The staff was back against the wall. She was not surprised to see that the fire hadn’t marked it at all.
Granny turned her rocking chair to face it, and sat down with her chin in her hand and an expression of grim determination.
Presently the chair began to rock, of its own accord. It was the only sound in a silence that thickened and spread and filled the room like a terrible dark fog.
Next morning, before Esk got up, Granny hid the staff in the thatch, well out of harm’s way.
Esk ate her breakfast and drank a pint of goat’s milk without the least sign of the events of the last twenty-four hours. It was the first time she had been inside Granny’s cottage for more than a brief visit, and while the old woman washed the dishes and milked the goats she made the most of her implied license to explore.
She found that life in the cottage wasn’t entirely straightforward. There was the matter of the goats’ names, for example.
“But they’ve got to have names!” she said. “Everything’s got a name.”
Granny looked at her around the pear-shaped flanks of the head nanny, while the milk squirted into the low pail.
“I daresay they’ve got names in Goat,” she said vaguely. “What do they want names in Human for?”
“Well,” said Esk, and stopped. She thought for a bit. “How do you make them do what you want, then?”
“They just do, and when they want me they holler.”

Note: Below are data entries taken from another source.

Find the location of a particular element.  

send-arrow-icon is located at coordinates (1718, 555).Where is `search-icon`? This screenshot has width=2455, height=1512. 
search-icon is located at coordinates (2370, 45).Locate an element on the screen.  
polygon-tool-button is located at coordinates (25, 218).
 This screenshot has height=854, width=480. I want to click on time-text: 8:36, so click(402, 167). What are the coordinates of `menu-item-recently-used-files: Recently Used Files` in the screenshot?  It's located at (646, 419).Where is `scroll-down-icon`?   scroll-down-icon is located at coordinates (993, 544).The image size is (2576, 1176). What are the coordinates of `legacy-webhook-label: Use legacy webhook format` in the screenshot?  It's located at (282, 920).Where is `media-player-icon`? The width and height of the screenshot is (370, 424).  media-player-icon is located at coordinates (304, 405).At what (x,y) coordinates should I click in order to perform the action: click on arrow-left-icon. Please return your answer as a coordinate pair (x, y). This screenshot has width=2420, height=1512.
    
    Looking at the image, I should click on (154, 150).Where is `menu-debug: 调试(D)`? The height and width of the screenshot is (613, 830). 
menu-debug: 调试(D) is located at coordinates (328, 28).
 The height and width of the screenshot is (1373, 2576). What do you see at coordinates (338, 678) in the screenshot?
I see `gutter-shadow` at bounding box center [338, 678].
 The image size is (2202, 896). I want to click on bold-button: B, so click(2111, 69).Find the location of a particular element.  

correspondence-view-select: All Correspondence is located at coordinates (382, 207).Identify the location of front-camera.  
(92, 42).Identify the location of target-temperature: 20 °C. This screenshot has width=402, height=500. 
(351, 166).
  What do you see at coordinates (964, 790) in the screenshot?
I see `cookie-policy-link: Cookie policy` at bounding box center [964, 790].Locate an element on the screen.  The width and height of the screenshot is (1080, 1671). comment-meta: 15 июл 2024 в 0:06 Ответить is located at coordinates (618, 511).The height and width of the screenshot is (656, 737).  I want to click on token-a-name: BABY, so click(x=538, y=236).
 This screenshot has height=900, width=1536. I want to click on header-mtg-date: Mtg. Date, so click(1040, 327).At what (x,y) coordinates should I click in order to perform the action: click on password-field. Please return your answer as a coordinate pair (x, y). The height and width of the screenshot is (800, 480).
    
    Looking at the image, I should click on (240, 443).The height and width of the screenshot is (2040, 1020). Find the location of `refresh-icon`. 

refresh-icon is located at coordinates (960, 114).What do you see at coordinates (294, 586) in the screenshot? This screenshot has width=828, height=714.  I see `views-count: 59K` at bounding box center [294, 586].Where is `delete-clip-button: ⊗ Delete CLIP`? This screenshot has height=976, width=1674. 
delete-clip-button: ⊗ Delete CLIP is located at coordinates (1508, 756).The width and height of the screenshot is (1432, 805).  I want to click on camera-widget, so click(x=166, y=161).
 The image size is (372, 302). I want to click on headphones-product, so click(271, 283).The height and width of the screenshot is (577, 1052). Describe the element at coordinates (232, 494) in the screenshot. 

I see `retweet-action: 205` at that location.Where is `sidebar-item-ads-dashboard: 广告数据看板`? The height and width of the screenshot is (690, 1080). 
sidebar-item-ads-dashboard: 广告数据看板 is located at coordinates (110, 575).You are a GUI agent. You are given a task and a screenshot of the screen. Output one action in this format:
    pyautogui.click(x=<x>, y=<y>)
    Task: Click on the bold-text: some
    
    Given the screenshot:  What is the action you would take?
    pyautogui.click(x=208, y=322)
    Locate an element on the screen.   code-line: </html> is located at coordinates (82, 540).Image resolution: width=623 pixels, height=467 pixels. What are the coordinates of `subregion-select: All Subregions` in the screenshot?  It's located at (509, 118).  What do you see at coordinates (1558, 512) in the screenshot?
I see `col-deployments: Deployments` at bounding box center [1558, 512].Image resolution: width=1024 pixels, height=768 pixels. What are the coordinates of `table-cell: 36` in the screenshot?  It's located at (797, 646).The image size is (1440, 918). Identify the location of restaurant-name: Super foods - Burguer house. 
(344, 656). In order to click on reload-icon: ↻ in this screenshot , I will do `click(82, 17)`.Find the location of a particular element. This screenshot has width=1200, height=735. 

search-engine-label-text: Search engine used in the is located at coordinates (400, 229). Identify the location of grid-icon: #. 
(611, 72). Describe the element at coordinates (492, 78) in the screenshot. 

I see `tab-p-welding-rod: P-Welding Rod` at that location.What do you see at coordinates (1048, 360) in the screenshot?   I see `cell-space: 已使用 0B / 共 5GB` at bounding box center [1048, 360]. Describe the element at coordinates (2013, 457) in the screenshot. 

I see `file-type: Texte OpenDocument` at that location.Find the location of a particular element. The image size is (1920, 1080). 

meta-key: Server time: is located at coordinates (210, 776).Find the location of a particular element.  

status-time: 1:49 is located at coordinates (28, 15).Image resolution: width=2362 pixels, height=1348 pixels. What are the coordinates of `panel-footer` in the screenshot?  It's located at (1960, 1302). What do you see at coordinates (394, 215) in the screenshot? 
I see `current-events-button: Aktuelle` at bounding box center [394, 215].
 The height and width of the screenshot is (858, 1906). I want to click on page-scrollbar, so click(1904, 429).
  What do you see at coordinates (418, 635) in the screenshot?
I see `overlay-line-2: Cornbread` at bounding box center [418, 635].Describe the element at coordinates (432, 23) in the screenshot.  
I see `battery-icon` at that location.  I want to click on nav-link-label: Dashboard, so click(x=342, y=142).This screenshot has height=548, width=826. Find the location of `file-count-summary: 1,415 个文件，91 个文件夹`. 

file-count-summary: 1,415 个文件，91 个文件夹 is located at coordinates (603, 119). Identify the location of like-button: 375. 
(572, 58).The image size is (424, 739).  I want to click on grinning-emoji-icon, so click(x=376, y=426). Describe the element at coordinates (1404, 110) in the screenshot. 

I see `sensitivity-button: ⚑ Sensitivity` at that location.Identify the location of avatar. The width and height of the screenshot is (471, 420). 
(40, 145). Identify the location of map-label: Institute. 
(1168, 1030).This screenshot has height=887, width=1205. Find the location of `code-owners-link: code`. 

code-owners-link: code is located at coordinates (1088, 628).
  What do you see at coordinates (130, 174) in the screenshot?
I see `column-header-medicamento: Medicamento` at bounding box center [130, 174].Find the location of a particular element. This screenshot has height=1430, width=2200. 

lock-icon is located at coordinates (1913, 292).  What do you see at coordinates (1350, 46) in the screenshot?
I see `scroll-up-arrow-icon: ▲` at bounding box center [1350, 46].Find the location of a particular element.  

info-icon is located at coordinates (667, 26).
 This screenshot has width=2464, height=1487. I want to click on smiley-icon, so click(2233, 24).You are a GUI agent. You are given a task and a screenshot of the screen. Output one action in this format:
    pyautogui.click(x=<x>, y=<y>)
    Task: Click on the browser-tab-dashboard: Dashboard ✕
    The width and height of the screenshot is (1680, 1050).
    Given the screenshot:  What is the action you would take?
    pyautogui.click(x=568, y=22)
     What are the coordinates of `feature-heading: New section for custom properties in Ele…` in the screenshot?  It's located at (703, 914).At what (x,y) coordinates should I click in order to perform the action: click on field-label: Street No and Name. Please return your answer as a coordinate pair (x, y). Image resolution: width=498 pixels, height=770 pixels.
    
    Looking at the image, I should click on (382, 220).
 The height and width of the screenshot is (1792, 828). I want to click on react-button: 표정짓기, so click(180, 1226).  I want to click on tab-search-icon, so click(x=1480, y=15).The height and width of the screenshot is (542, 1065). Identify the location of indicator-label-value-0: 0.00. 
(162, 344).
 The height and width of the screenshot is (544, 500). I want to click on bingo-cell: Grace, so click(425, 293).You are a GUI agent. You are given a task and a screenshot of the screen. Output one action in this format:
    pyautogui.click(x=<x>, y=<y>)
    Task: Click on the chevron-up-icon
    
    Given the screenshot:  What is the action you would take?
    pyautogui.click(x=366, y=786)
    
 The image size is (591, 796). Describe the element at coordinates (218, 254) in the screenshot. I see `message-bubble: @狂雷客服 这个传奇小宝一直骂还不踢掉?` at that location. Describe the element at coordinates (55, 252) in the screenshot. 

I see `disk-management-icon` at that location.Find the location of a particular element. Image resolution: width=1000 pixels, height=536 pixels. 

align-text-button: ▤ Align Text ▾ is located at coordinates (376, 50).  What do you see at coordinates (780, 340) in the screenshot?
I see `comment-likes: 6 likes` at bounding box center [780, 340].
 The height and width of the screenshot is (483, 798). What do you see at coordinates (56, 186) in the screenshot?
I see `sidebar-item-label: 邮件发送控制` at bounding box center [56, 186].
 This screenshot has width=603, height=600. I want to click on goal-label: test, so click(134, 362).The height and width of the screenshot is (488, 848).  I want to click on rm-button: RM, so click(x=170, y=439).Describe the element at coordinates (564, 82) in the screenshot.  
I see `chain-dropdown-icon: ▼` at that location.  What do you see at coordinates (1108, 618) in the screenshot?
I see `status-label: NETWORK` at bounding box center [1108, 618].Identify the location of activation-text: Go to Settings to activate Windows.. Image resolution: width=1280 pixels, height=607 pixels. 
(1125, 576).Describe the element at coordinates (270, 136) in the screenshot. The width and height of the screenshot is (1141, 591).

Esk gravely gave the head goat a wisp of hay. Granny watched her thoughtfully. Goats did have names for themselves, she well knew: there was “goat who is my kid", “goat who is my mother", “goat who is herd leader", and half a dozen other names not least of which was “goat who is this goat". They had a complicated herd system and four stomachs and a digestive system that sounded very busy on still nights, and Granny had always felt that calling all this names like Buttercup was an insult to a noble animal.